Council to Pass MIZ Framework In Spite of New Legal Concerns

Later this morning, the Seattle City Council will take one step closer to imposing a full fledged Mandatory Inclusionary Zoning (MIZ) policy requiring fees or inclusion of price controlled housing units with all new construction. Along with the many arguments we’ve made against the proposal there is an additional one: the City Council is acting even though there has been a Determination of Significance (DS) through the State Environmental Policy Act (SEPA) process required of all legislation affecting land use. The read that the Council has taken on this is that the framework doesn’t make zoning changes itself only sets up a mechanism and it completed a SEPA process last year that had a Determination of Non Significance (DNS). The DS applies to zoning changes. But the question is, “What zoning changes?” None are proposed yet.

These fine grained legal arguments about whether the Council can actually vote while a DS has been issued on as of yet unwritten legislation created zoning changes under the framework in from of them won’t stop them from voting. It may be that a Judge will have to decide whether they acted too hastily on passage of the legislation or not. Neighborhood groups, especially those impacted by upzone proposals in the U District are expressing the most consternation. Builders and developers may join a legal challenge later if there is some possibility of slowing the whole MIZ process down by forcing the City to hold off until the Environmental Impact Statement (EIS) required when there is a DS is completed.
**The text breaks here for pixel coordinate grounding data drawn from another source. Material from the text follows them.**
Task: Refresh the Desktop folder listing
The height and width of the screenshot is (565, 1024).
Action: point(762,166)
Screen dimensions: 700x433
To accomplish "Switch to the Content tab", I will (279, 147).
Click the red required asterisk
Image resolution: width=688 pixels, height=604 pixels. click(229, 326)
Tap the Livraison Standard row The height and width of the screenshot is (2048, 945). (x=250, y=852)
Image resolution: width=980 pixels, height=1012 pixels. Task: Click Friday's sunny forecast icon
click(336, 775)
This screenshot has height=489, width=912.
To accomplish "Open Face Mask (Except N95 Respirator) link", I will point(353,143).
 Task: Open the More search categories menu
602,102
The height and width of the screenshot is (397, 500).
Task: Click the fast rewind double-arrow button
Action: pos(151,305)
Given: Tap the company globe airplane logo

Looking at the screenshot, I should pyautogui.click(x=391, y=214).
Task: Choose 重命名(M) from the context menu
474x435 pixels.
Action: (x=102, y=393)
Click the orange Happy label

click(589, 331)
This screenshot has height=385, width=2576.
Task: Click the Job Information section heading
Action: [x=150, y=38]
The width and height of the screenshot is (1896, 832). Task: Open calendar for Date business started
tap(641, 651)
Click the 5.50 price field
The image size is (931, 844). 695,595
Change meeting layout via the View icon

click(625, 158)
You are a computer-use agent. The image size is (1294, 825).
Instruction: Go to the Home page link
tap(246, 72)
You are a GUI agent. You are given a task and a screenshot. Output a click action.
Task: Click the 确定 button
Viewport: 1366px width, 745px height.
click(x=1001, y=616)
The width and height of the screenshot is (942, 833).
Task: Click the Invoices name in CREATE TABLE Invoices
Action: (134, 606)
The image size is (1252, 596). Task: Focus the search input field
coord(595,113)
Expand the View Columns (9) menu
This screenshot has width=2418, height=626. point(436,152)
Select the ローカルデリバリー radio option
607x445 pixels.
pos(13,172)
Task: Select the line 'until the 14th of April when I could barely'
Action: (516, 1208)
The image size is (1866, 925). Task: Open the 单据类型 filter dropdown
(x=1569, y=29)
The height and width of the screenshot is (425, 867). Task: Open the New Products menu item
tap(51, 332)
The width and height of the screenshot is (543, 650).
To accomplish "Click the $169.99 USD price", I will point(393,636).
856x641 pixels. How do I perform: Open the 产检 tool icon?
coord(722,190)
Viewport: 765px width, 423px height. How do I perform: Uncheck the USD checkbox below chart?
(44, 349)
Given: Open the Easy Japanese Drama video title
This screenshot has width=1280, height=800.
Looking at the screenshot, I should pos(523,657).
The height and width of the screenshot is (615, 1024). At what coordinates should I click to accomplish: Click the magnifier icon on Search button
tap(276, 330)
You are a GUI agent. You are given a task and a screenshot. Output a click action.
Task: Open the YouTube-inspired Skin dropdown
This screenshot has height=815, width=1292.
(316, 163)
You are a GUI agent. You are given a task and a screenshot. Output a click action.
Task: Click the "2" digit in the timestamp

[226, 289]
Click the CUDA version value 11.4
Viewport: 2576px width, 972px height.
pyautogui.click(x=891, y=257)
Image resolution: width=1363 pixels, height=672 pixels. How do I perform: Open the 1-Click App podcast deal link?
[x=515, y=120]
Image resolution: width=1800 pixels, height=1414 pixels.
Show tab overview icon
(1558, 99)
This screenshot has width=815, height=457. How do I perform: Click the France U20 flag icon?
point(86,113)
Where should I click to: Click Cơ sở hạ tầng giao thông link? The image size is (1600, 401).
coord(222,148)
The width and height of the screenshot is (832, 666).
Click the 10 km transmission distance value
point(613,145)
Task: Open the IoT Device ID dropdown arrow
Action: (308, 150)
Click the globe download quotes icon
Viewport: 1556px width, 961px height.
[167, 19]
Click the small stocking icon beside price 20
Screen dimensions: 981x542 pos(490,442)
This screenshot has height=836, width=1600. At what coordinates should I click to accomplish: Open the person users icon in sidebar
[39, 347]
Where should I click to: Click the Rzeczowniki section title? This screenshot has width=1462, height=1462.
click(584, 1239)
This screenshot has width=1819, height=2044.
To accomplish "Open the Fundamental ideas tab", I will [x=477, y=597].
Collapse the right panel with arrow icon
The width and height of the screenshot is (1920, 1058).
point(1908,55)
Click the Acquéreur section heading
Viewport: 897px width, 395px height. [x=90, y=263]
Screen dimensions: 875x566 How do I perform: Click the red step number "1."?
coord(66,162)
Meanwhile, the biggest threat to producers and consumers of housing of all kinds is the whole MIZ proposal itself becoming the tool of various political interests. I’ve posted a video by a local group called Speculation. If the MIZ proposal withstands various legal challenges and the Council grinds ahead, the video lays out what is most likely to happen. Social justice and neighborhood groups are going to put increasing pressure on the City Council to impose more fees and more inclusion mandates. The images in the video would make a credulous person think that the upzones associated with MIZ instead of being modest and incremental increases in zoning capacity are a change to Hong Kong style height and scale. That simply isn’t the case.

While the Council is very likely to align itself with the sentiments and misunderstandings in the video, making the proposal worse that it is even now, that might be a hopeful sign. The more and more requirements piled on will make a legal challenge even easier to make — and even more urgent. It’s too bad the Council can’t just make sound housing policy in the first place.